Sigmar Gabriel will Aufsichtsrat bei der Deutschen Bank werden. Die Entscheidung sorgt auch in der SPD für Unmut. Der Eindruck von Kritikern: Der frühere Vizekanzler wird für Lobbyarbeit geholt.
Sigmar Gabriel ist ein politisches Schwergewicht. Er war Vizekanzler, Außenminister, Wirtschaftsminister, Umweltminister und war von 2009 bis 2017 Vorsitzender der SPD. Nun hat er sich entschieden, einen Posten im Aufsichtsrat der Deutschen Bank anzunehmen - er wurde gerichtlich als Mitglied des Kontrollgremiums bestellt, auf der nächsten Hauptversammlung soll er sich den Aktionären zur Wahl stellen.
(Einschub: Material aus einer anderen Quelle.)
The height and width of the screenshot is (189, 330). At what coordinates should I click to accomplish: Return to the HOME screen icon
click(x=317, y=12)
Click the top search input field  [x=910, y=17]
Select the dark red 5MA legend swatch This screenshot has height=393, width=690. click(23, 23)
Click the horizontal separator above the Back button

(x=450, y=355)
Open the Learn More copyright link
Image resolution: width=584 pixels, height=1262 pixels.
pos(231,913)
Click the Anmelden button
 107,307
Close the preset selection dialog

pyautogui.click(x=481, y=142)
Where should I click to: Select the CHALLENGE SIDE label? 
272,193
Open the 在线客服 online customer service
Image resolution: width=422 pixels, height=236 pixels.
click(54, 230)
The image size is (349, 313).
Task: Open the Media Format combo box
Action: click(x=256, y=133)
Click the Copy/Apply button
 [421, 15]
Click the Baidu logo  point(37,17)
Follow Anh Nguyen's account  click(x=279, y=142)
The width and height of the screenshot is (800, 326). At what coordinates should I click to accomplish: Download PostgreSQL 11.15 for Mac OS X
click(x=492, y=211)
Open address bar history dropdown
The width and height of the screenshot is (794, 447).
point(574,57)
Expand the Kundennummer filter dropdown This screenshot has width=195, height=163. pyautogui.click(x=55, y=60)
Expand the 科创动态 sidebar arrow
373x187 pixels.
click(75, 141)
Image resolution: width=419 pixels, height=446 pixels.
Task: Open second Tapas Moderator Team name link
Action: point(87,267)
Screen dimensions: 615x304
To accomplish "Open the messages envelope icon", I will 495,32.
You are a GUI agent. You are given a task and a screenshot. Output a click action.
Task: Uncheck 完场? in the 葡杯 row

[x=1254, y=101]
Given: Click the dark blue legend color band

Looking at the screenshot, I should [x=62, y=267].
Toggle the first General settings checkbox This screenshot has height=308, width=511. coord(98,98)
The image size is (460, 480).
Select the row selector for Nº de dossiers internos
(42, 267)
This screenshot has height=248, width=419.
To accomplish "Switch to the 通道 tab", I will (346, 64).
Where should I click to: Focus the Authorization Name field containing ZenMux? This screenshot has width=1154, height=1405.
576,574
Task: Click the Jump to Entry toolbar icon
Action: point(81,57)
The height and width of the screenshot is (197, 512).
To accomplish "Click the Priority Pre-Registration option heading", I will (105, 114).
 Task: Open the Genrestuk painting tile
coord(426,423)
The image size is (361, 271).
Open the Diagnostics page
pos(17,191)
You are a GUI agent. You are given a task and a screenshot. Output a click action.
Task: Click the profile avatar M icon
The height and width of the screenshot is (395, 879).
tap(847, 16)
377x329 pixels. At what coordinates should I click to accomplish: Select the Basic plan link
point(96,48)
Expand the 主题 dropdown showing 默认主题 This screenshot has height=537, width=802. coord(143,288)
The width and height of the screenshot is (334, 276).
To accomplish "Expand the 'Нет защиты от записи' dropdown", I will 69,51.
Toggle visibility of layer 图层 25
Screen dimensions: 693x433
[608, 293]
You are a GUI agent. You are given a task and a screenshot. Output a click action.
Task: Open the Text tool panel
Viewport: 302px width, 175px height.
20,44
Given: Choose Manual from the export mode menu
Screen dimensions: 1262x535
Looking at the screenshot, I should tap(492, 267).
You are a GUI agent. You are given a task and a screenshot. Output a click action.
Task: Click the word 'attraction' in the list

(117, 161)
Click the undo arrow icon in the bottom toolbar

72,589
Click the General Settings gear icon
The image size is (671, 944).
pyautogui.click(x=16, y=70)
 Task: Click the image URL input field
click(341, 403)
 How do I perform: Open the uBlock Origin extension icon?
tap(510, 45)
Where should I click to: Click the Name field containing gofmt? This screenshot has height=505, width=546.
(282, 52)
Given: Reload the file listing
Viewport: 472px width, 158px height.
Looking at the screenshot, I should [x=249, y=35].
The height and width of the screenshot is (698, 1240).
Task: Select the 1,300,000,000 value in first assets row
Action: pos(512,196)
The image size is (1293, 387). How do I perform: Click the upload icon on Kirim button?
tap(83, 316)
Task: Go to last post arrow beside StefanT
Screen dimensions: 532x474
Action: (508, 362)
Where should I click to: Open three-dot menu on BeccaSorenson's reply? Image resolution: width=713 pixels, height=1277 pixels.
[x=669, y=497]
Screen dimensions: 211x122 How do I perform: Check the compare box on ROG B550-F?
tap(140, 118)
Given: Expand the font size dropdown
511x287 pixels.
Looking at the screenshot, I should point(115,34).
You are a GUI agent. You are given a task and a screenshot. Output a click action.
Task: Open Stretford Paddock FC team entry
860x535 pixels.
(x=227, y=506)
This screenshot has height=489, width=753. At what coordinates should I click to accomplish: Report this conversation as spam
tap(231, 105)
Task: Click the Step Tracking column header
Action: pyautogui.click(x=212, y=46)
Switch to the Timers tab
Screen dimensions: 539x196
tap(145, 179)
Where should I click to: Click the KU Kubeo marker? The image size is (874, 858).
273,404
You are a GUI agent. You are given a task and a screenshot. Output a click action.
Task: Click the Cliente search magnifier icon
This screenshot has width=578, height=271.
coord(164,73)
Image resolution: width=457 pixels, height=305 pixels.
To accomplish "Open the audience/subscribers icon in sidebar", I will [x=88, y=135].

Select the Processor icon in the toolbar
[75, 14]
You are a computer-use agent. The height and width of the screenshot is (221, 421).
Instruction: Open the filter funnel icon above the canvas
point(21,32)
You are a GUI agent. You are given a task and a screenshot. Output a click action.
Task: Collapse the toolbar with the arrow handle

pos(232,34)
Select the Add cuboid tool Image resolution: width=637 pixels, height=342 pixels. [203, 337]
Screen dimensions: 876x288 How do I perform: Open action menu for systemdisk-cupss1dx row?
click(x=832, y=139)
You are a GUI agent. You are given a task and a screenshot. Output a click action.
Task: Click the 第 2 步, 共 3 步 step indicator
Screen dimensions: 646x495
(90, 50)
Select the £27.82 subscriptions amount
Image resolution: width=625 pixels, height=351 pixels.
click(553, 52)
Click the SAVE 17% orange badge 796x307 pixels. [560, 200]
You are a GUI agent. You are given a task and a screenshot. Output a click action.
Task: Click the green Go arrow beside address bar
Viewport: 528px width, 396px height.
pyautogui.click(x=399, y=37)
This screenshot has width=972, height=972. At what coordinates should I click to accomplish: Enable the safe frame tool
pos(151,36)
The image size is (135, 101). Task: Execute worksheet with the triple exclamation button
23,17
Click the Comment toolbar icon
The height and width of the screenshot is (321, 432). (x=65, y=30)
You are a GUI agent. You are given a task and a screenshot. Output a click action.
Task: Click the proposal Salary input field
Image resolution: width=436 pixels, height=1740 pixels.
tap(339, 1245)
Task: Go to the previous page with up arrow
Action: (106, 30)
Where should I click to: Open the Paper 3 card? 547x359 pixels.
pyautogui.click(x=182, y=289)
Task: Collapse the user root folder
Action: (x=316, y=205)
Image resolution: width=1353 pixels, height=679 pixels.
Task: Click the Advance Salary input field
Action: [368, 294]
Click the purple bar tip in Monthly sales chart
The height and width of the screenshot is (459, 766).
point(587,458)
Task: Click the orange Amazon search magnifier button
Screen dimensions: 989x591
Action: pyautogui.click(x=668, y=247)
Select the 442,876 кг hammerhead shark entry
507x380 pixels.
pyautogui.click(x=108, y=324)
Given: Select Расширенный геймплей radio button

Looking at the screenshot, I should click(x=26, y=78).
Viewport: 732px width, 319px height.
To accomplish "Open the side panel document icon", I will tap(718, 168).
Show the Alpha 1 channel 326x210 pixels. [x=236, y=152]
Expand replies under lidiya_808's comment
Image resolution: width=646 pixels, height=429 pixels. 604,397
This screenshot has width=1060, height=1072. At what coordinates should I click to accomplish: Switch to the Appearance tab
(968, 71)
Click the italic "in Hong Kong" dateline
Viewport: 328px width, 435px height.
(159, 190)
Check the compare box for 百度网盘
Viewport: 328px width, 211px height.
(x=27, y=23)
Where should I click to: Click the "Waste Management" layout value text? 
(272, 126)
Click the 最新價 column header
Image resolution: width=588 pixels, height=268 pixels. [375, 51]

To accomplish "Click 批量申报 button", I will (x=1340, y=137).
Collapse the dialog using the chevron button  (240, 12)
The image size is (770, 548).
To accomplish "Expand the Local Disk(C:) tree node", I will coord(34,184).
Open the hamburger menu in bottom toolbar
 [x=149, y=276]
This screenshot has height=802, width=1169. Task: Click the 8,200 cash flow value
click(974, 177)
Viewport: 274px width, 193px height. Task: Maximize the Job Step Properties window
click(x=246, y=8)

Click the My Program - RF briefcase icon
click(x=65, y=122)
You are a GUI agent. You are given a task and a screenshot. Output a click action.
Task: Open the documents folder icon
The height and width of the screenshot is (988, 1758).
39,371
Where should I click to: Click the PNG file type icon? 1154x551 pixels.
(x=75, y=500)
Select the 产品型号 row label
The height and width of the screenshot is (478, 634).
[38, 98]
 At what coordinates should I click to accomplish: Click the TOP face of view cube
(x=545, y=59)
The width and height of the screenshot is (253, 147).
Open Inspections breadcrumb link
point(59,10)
Seitdem debattiert das Land darüber, ab wann und warum ehemalige Spitzenpolitiker in die Wirtschaft wechseln dürfen und sollten.
Cansel Kiziltepe ist stellvertretende finanzpolitische Sprecherin der SPD-Bundestagsfraktion. „Sigmar Gabriel ist kein Bankenexperte“, sagt sie dem SPIEGEL. „Er wurde offenbar in den Aufsichtsrat berufen, damit seine politischen Kontakte der Deutschen Bank nutzen. Dafür zahlt sie fürstlich.“ Gabriel habe die SPD nicht gerade in goldene Zeiten geführt. „Ein ehemaliger Vorsitzender der SPD sollte das nicht tun. Er beschädigt die Glaubwürdigkeit der SPD“, kritisiert sie.